H ₂ → 2H ⁺ + 2e ⁻ (1)

2H ⁺ + 2e ⁻ + (1/2) O ₂ → H ₂ O (2)

  The fuel gas piping system 10 is discharged from the hydrogen gas supply source 11, a hydrogen gas supply path (fuel gas supply path) 12 through which hydrogen gas supplied from the hydrogen gas supply source 11 to the fuel cell 1 flows, and the fuel cell 1. A circulation path 13 for returning the hydrogen off-gas to the hydrogen gas supply path 12, a gas-liquid separator 14 provided in the circulation path 13, a hydrogen pump 15 and a recovery tank 16, and a discharge path branched and connected to the circulation path 13 17. The hydrogen gas is supplied through the hydrogen gas supply path 12 and also through the circulation path 13.

  The hydrogen gas supply source (fuel gas supply source) 11 includes a high-pressure hydrogen tank, a hydrogen tank using a hydrogen storage alloy, a liquid hydrogen tank, a liquefied fuel tank, and the like.

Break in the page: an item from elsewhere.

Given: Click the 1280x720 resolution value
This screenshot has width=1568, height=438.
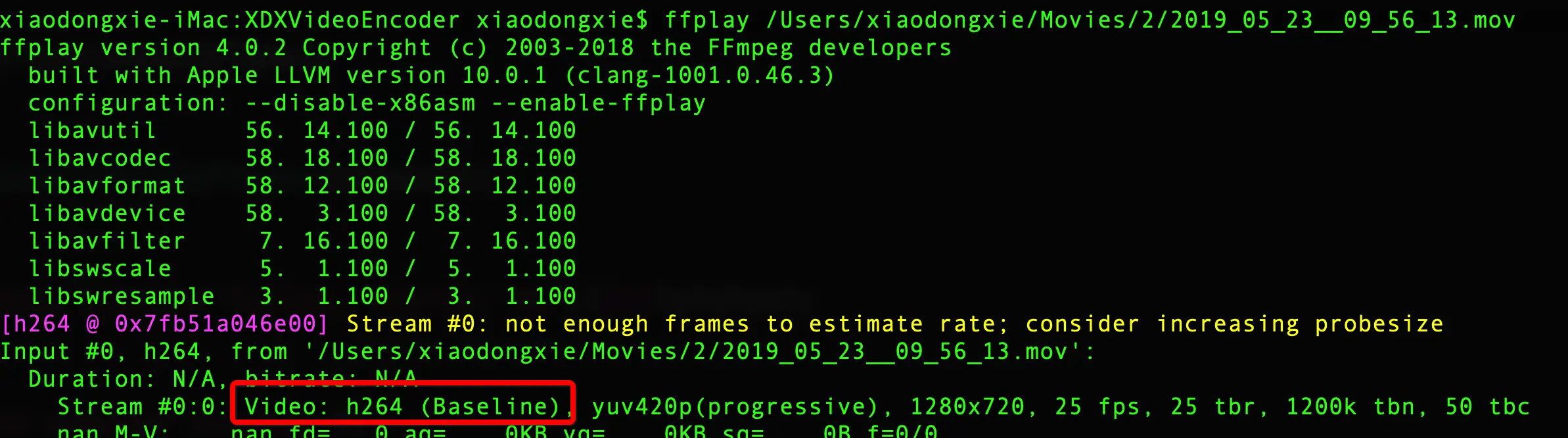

A main valve SV1 is provided at the supply port of the hydrogen gas supply source 11. The opening and closing of the main valve SV1 is controlled by the control signal of the control unit 50, and it is selected whether to supply or shut off the hydrogen gas to the hydrogen gas supply path 12.

  A pressure regulating valve RG is provided in the hydrogen gas supply path 12. The adjustment amount of the pressure regulating valve RG is determined by the operating state of the compressor 22 on the air electrode side. That is, the pressure of the circulation path 13 is adjusted by driving the compressor 22 by the control unit 50 and operating the shut-off valve SV8 and the shut-off valve SV9. For example, by opening the shutoff valve SV8, the supply air pressure to the pressure regulating valve RG is increased to increase the supply pressure to the hydrogen gas supply path 12, and by opening the shutoff valve SV9, the supply air pressure to the pressure regulating valve RG is lowered. The supply pressure to the hydrogen gas supply path 12 is lowered.

  The fuel cell inlet shutoff valve SV2 is opened during normal operation, and is closed based on a control signal from the control unit 50 when the fuel cell system is stopped or when a gas leak is performed. The fuel cell outlet cutoff valve SV3 is also opened during normal operation, and is closed based on a control signal from the control unit 50 when the fuel cell system is stopped. When the fuel cell system is stopped, the pressure sensor p1 detects the pressure in the hydrogen gas supply path 12 on the upstream side of the pressure regulating valve RG. The pressure sensor p2 detects the pressure in the hydrogen gas supply path 12 on the downstream side of the pressure regulating valve RG.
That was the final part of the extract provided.